━━━ DATA IN THIS EXERCISE ━━━

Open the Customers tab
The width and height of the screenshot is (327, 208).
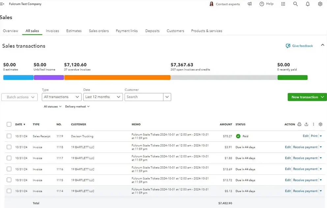tap(175, 31)
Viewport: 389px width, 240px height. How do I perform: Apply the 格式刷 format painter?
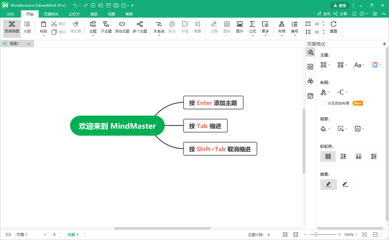click(75, 27)
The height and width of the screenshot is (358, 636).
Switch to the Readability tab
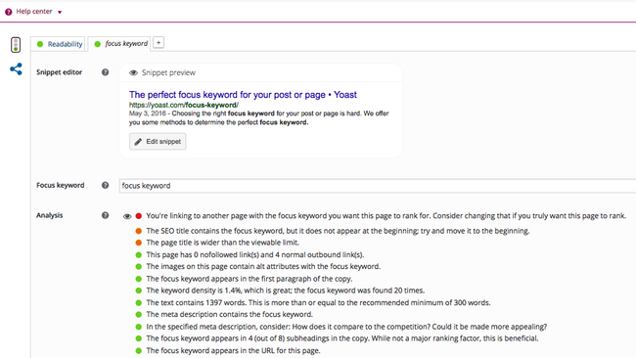59,44
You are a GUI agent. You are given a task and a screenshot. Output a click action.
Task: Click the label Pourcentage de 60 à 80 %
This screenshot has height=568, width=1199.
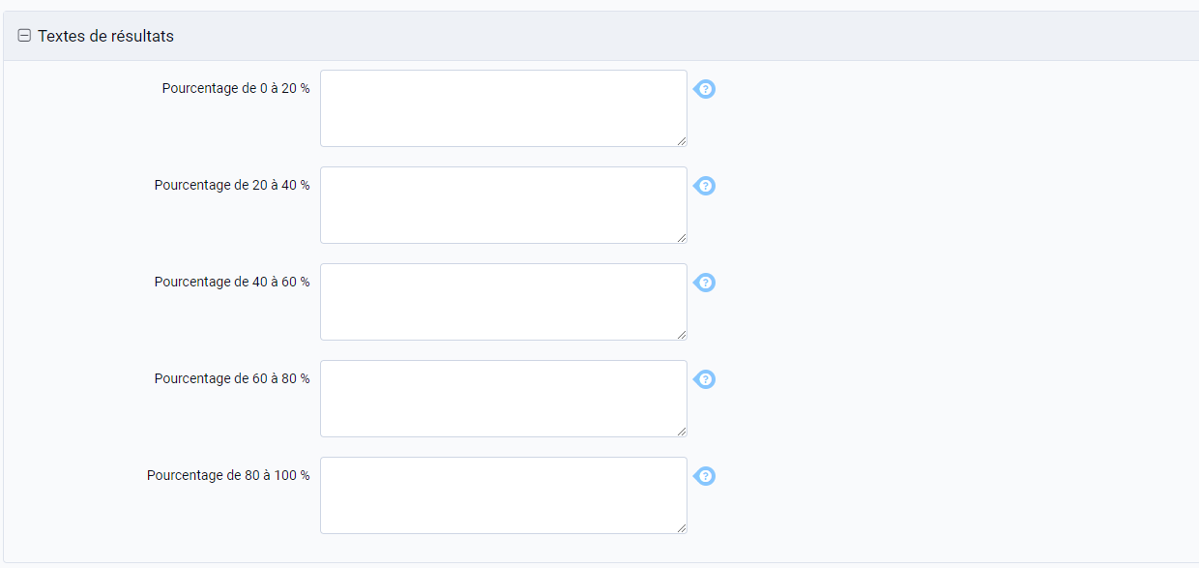click(x=231, y=378)
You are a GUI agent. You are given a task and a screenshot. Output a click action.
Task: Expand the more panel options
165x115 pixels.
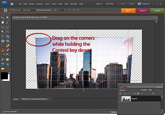160,87
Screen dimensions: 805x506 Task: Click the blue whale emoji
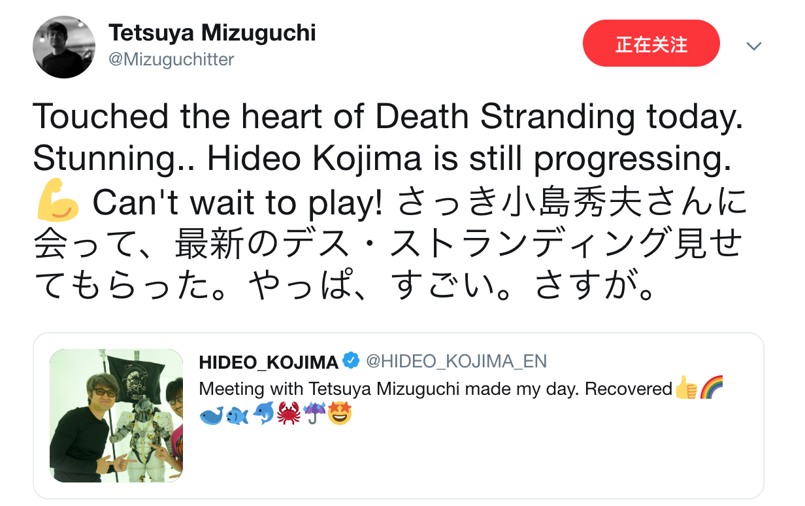click(x=211, y=414)
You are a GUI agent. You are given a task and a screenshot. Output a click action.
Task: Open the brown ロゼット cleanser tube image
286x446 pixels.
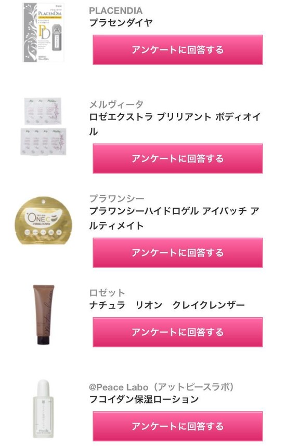click(x=43, y=315)
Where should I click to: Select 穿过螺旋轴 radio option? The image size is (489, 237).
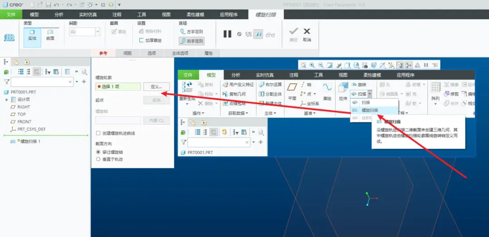[x=98, y=152]
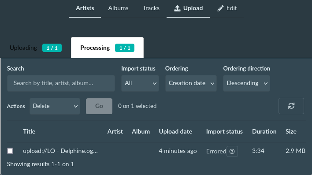Open the Delete actions dropdown

[55, 106]
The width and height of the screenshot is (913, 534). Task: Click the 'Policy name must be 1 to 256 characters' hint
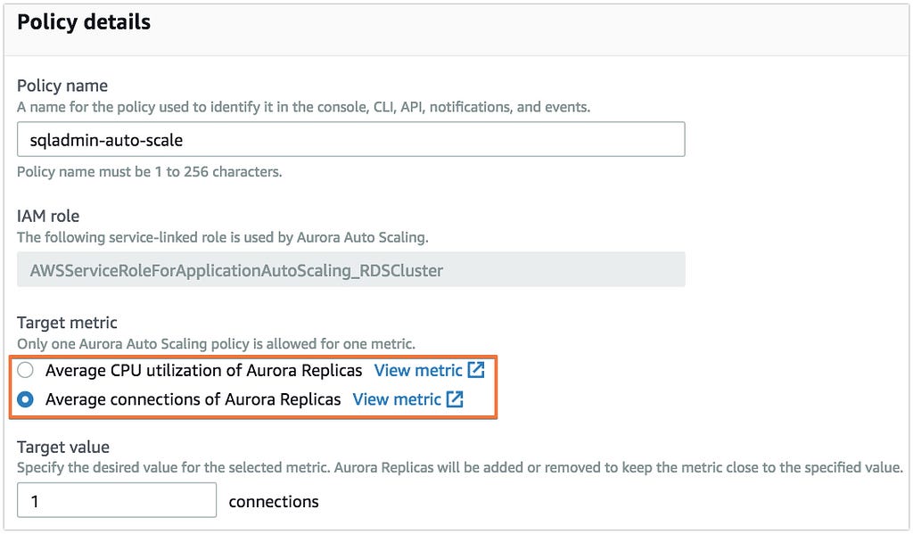pyautogui.click(x=150, y=172)
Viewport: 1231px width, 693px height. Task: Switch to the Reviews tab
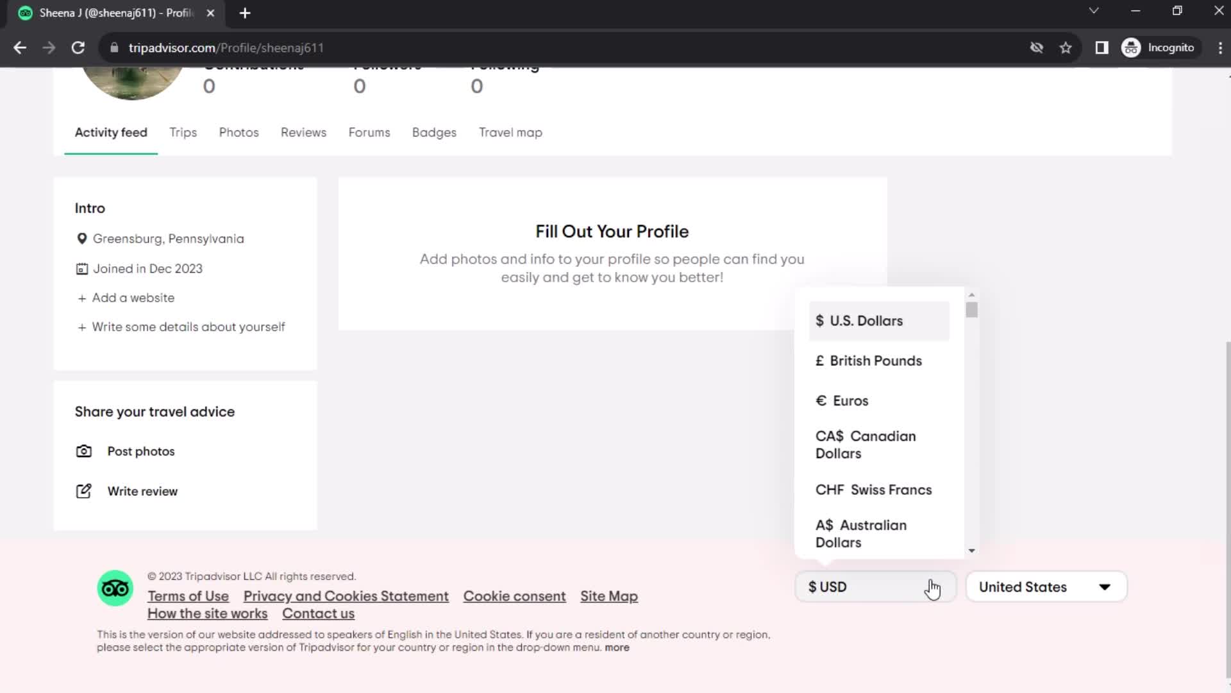pyautogui.click(x=303, y=132)
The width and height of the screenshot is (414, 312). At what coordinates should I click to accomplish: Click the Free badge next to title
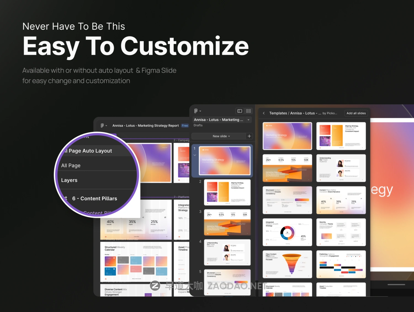[185, 126]
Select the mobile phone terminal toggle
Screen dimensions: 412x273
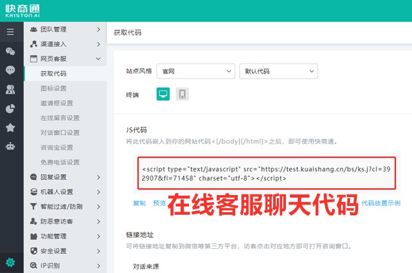coord(183,94)
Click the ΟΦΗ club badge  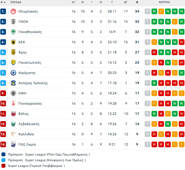click(x=13, y=93)
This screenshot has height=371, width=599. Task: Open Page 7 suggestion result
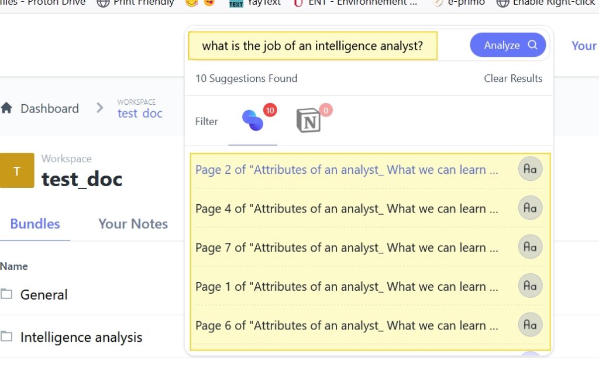346,248
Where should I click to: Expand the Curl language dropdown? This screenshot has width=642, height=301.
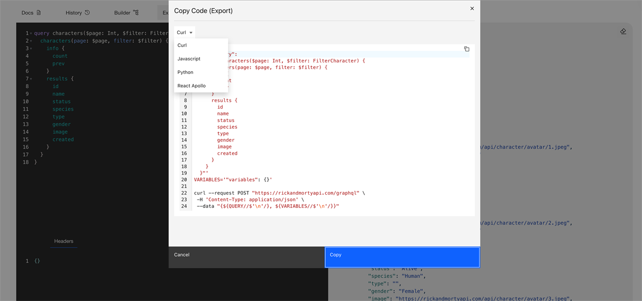185,33
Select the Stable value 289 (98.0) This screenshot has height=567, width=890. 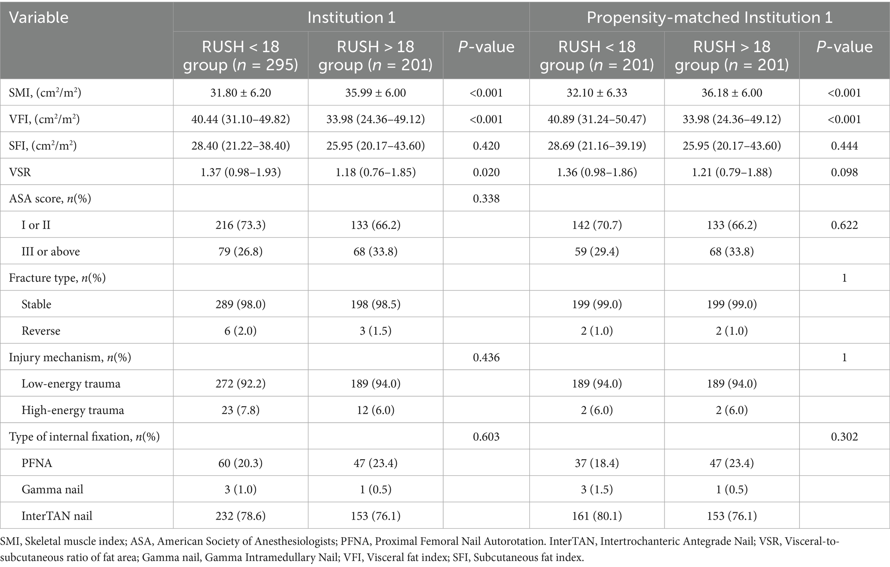241,305
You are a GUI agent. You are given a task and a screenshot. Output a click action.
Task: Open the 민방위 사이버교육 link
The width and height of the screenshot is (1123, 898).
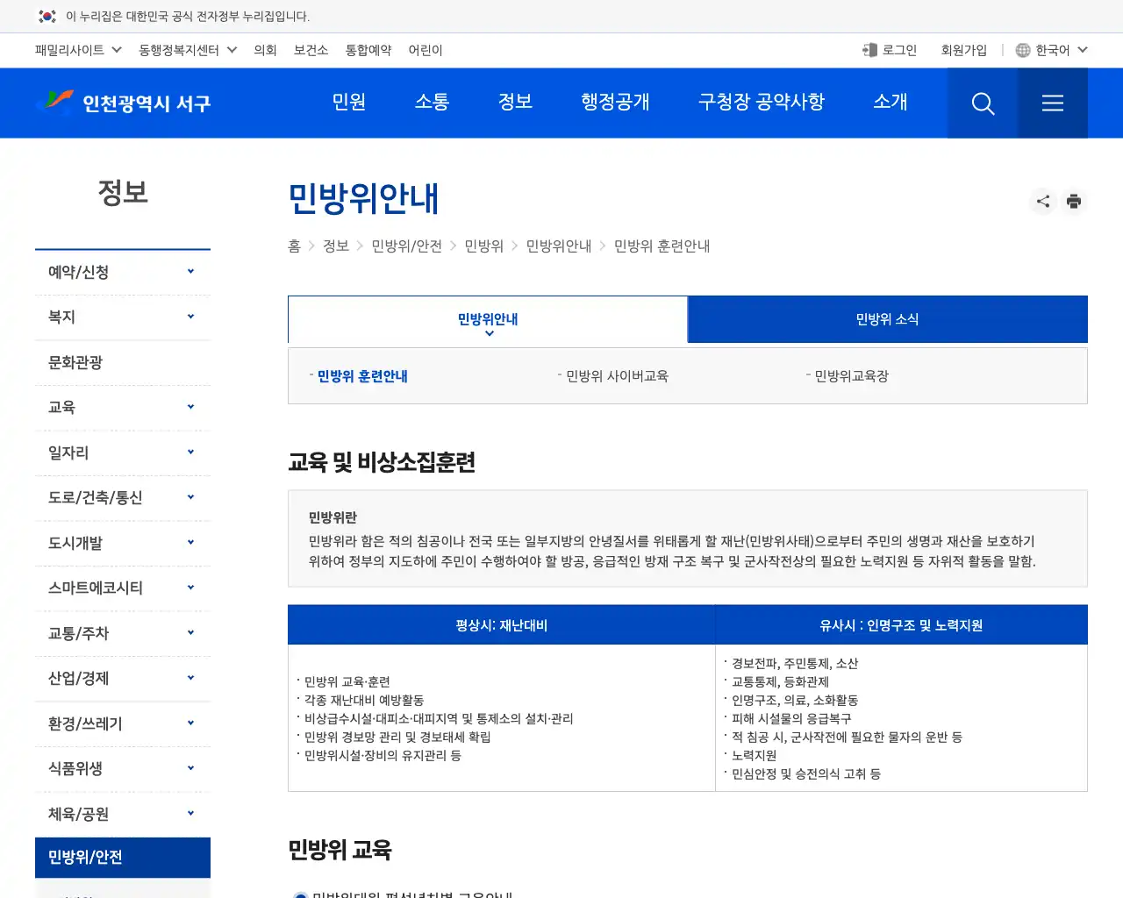click(x=618, y=375)
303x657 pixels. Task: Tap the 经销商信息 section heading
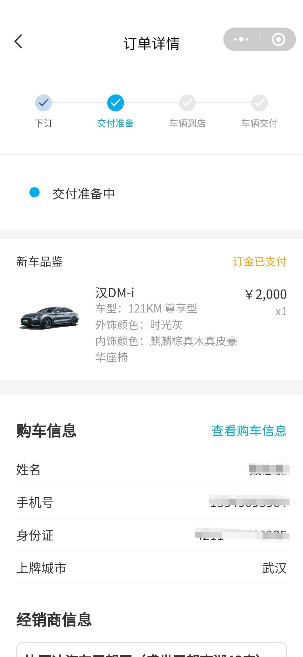[x=54, y=620]
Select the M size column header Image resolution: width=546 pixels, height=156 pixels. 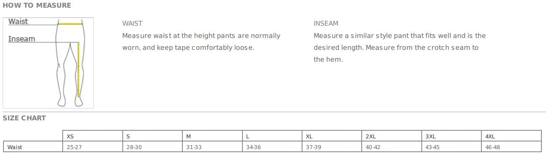(x=189, y=136)
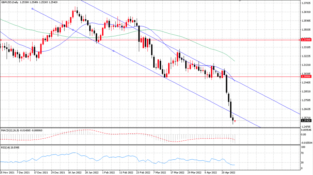Click the 1.30066 red price label
313x175 pixels.
coord(306,77)
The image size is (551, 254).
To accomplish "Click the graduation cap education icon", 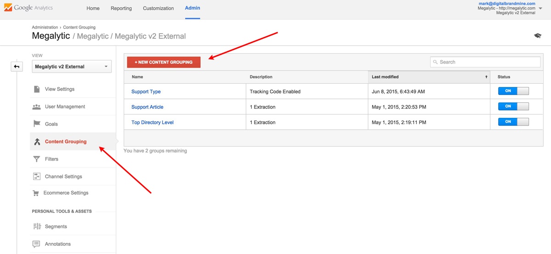I will tap(537, 36).
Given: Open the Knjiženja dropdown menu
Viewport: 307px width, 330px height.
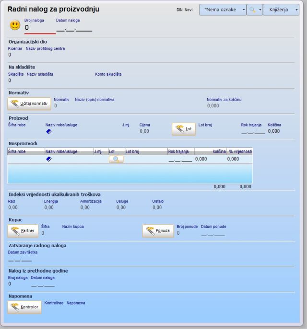Looking at the screenshot, I should pos(281,10).
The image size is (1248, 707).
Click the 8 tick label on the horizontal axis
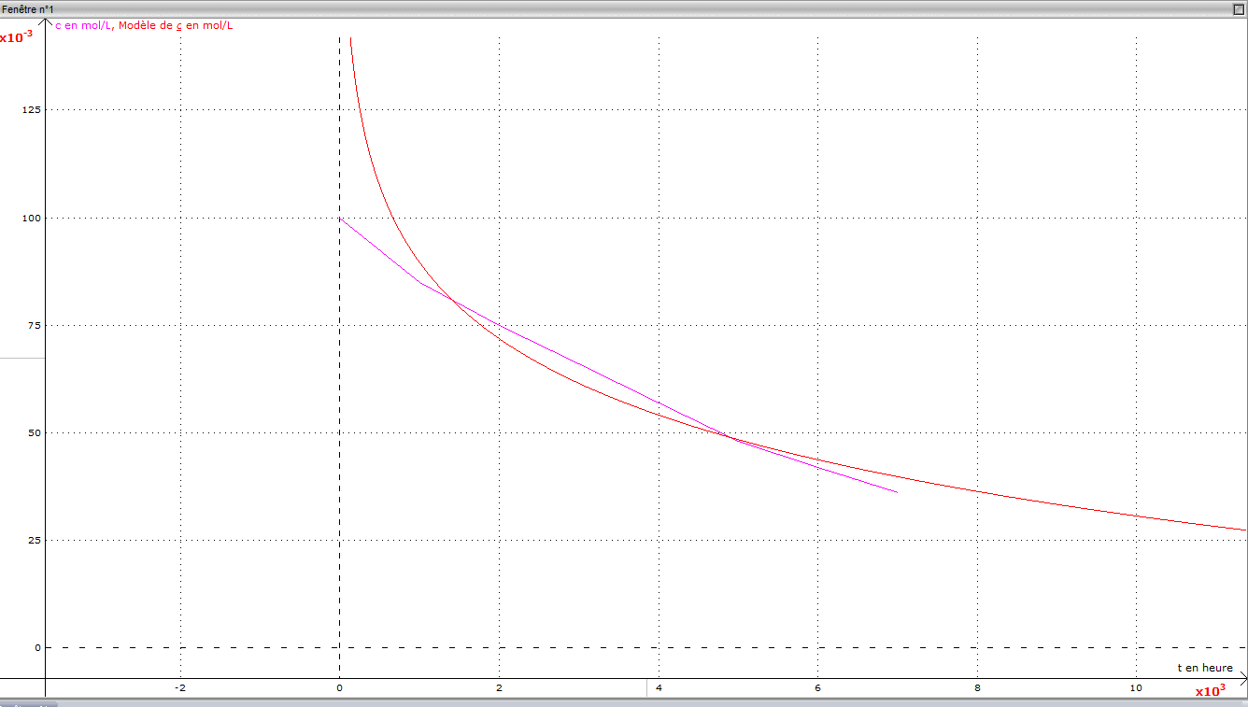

━━━

_EXERCISE PROMPT_
Setting the pictures aside, return exactly the lines from the line with "Given: Open the Knjiženja dropdown menu" through the last line of the listing above.

_RESPONSE AREA_
Given: Open the Knjiženja dropdown menu
Viewport: 307px width, 330px height.
Looking at the screenshot, I should pos(281,10).
The image size is (1248, 707).
Click the 8 tick label on the horizontal axis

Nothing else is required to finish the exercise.